Are either of these available to buy in Dubai? Silly question I know but both are a regular part of my life i'm afraid!! Also, can you get branston pickle out there? and soya milk?


----------



## Andy Capp (Oct 5, 2008)

Yes
Yes
Yes
Yes...

Anything else?


----------



## bilberryhill (Sep 23, 2009)

Your like a mine of information - a one-man forum powerhouse!!! thank you Andy, really appreciate it


----------



## Elphaba (Jan 24, 2008)

Not only do we have Marmite (one of life's essentials) but there is a regular supply of Marmite Crisps 

There are very few things that you cannot find somewhere in Dubai.

-


----------



## Vetteguy (Jan 3, 2010)

I don't want to sound like a dumb American but what is Marmite?


----------



## Jynxgirl (Nov 27, 2009)

*Marmite* (pronounced /ˈmɑrmaɪt/ _MAR-myet_) is the name given to two similar food spreads: the original British version, first produced in the United Kingdom and later South Africa, and a version produced in New Zealand. Marmite is made from yeast extract, a by-product of beer brewing, and is suitable for vegetarians and vegans

Marmite - Wikipedia, the free encyclopedia


----------



## Vetteguy (Jan 3, 2010)

Thanx Jynx.. Now I know why I've never heard of it......Don't sound to appetizing......


----------



## Jynxgirl (Nov 27, 2009)

We must at least try these things even though I do agree  Must at least keep trying these odd things and be a good sport about it.


----------



## Vetteguy (Jan 3, 2010)

Jynxgirl said:


> We must at least try these things even though I do agree  Must at least keep trying these odd things and be a good sport about it.

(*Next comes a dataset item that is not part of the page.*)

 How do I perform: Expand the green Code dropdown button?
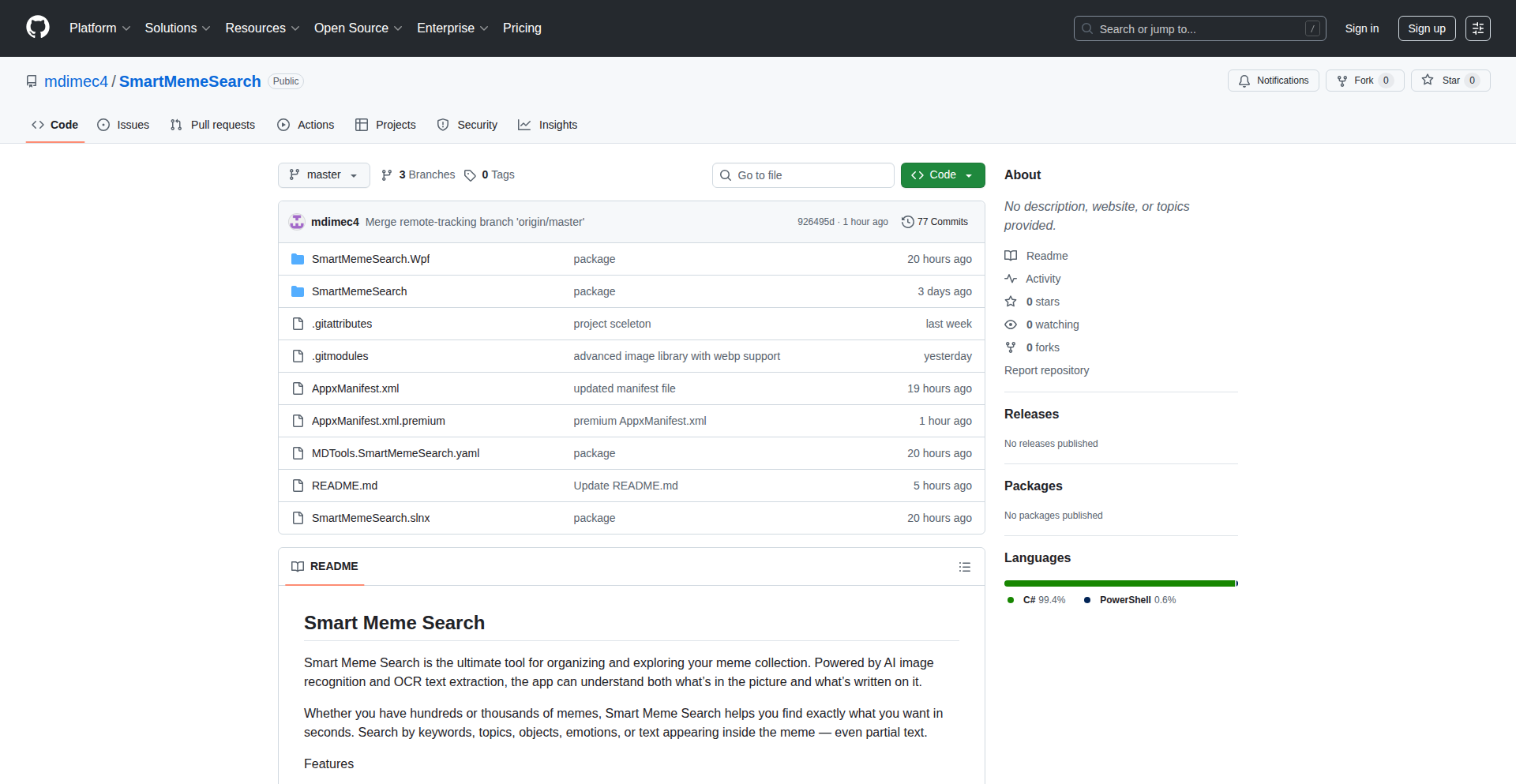point(942,175)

You're right about that...You never know if you'll like it until you try it.....
I like the way liver and onions smell when it's being cooked.....BUT THE TASTE...
Well that's something else all together.....


----------



## Zhiana (Jul 9, 2010)

Marmite.. Like vegemite; but liquidy and revolting. I'm with you on that one, Vette.

You can find anything here - if all else fails try Geánt or Carrefour; they have everything!


----------



## wandabug (Apr 22, 2010)

Spinneys only has Branston Pickle sometimes so I grab 5 jars when they have it.


----------